Nvidia,pre-T&L or post-T&L Cache?

Can it even be post-T&L considering vertex shaders and such, and that a model probably won't look the same from one frame to the next?

*G*
 
The cache is post T&L. Its for skipping vertices that are shared between triangles, not for remembering vertices from the last frame.

Its relatively small as shown in the previous post, which is why fans and strips are such good practice in speeding up the geometry. They re-use a lot of vertices, and if your strip zig-zags are short enough you can get some triangles for much cheaper .
 
RussSchultz said:
The cache is post T&L. Its for skipping vertices that are shared between triangles, not for remembering vertices from the last frame.

Its relatively small as shown in the previous post, which is why fans and strips are such good practice in speeding up the geometry. They re-use a lot of vertices, and if your strip zig-zags are short enough you can get some triangles for much cheaper .

Your means the NVIDIA GPU has no pre-T&L cache?
 
There is probabaly a pre-TnL input "buffer" but not a true cache (matches the data fetches, you do a burst data fetch which contains possibly multiple vertices or parts of vertex data), post TnL cache makes most sense as explained due to one vertex being used by a lot of triangles. By placing this post-TnL the costly vertex processing is only done once, if you place the cache at the front-end you'd still be stuck doing the vertex processing multiple times.

K-
 
Another important question:

Whether NV2x need indexed primitives to use its vertex cache or not?

thx
 
I don't know for sure, but it does make some amount of sense.

Indexed primitives definitively show that you're reusing vertex[100] (for example).

Simply duplicating the vertex's value would require costly compares which may be an even tradeoff or worse for determining if that vertex was identical.
 
Zephyr said:
Another important question:

Whether NV2x need indexed primitives to use its vertex cache or not?

thx
Either that or they need to be part of the same primitive (strip, fan)
 
I have got contradicatory answers about it.

DX8.1SDK:

1, Use triangle strips instead of lists and fans. For optimal vertex cache performance, arrange strips to reuse triangle vertices sooner, rather than later.

2, Draw using indexed primitives. This may allow for more efficient vertex caching within hardware.

However,

"Vertex caches are only available when using indexing!" can be found in many places in developer.nvidia.com.

That is to say the implementation of vertex cache in NV2x is not a true transparent VC, right? If so, I think it is not a smart choice.
 
I don't see any contradiction at all. The DX documentation is general hints for all hardware.

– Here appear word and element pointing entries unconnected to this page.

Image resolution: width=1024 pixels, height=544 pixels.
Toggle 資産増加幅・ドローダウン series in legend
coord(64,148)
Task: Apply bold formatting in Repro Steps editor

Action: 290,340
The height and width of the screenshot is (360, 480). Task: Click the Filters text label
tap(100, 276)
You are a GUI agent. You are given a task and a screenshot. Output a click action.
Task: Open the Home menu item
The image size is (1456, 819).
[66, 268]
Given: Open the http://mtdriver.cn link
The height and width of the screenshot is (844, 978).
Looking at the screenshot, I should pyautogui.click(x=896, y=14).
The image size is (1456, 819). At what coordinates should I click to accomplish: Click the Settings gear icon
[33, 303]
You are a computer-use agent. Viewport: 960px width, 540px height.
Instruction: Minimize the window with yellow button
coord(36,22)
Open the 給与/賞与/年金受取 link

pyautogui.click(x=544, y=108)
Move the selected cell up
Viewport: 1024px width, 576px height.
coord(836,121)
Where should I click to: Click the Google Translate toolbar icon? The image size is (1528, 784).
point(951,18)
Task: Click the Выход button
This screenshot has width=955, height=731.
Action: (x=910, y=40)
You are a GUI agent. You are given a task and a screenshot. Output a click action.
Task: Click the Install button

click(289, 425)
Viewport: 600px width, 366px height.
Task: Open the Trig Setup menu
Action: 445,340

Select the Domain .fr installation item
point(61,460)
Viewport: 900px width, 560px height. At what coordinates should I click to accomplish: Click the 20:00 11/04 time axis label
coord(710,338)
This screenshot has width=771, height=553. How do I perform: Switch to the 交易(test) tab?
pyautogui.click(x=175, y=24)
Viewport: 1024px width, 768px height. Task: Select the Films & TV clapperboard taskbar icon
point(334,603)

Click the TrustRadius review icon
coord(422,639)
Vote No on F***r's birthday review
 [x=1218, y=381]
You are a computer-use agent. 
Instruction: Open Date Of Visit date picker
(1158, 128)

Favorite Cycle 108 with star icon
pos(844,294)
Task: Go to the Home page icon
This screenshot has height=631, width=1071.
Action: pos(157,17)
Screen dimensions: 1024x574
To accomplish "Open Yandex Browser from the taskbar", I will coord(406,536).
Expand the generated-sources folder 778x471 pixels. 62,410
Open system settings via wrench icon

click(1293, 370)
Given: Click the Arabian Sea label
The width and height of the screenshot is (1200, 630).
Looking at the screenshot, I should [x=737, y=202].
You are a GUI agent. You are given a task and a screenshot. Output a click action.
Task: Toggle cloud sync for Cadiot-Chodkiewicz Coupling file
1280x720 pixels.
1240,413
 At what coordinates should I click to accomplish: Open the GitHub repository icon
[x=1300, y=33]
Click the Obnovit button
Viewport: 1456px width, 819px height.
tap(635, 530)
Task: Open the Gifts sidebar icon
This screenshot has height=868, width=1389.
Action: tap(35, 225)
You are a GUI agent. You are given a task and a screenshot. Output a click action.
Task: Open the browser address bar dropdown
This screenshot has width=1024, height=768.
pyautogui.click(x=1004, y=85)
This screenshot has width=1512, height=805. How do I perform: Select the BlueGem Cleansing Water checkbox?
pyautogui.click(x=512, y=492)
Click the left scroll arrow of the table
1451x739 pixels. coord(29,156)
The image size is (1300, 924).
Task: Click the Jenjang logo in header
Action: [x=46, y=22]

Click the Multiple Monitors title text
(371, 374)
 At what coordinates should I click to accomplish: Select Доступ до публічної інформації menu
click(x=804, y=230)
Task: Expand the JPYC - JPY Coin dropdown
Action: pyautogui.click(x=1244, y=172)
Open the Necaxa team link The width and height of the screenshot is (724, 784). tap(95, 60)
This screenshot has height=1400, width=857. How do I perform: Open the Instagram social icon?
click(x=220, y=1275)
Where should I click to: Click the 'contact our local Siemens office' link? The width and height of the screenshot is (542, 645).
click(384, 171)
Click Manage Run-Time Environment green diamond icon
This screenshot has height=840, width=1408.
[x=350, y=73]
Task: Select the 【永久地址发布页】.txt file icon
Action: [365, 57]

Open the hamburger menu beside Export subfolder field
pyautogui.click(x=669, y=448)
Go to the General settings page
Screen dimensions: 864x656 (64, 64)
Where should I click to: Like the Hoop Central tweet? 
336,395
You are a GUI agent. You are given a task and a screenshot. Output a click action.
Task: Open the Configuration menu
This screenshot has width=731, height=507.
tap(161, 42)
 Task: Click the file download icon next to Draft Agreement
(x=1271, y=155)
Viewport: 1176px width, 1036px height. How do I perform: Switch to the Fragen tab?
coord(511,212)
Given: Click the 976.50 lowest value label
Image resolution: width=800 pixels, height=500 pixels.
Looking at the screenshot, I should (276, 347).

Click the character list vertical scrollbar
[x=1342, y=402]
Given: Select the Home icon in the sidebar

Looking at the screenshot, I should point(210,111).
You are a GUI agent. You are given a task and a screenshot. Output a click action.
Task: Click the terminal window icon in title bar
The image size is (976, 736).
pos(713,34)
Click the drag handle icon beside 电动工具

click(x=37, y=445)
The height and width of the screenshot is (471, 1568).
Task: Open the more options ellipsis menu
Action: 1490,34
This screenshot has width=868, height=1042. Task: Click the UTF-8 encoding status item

NVIDIA is only talking about their hardware. Everybody elses may or may not require indexed vertices.

About it being a smart choice, ponder whether or not you can effectively (and cost effectively) determine if a vertex is identical to one in the cache.

I don't know for sure, but one can imagine that comparing an index number is much cheaper than comparing all the parameters of the pretransformed index for indentity.
 
That is to say the implementation of vertex cache in NV2x is not a true transparent VC, right? If so, I think it is not a smart choice.
I don't see that what you are asking for is practical.

IIRC with strips or fans you simply pack the vertices contiguously and, with the exception of the first two vertices, each vertex implicitly defines a triangle. By default you get N/(N+2) triangles per vertex for a strip/fan with N vertices.

Obviously the strip/fan scheme on its own can't achieve better than 1 Tris/Vert, whereas indexed triangles typically can do much better, say around 2 Tris/Vert.

The question is, "How would you make a cache scheme work with raw strip/fan data?". You'd have to compare every incoming vertex (which is a lot of data) with the original vertex data of all the verts you have in the cache in order to identify a match. Frankly, that would be silly waste of silicon when all the developer has to do is used indexed triangle lists - the HW then only has to compare indices.
 
RussSchultz said:
About it being a smart choice, ponder whether or not you can effectively (and cost effectively) determine if a vertex is identical to one in the cache.

I don't know for sure, but one can imagine that comparing an index number is much cheaper than comparing all the parameters of the pretransformed index for indentity.

Sure, an implementation using indexed primitives is cheeper, but old games or applications, even if they used a good meshing data, also cannot get any benefits from the vertex cache in NV2x.
 
Zephyr said:
Sure, an implementation using indexed primitives is cheeper, but old games or applications, even if they used a good meshing data, also cannot get any benefits from the vertex cache in NV2x.
To get a good tri/vert ratio from strips/fans you need to have long strips which could imply that, for a decent sized model, a particular vertex won't reappear until quite a number of vertices have passed through the system.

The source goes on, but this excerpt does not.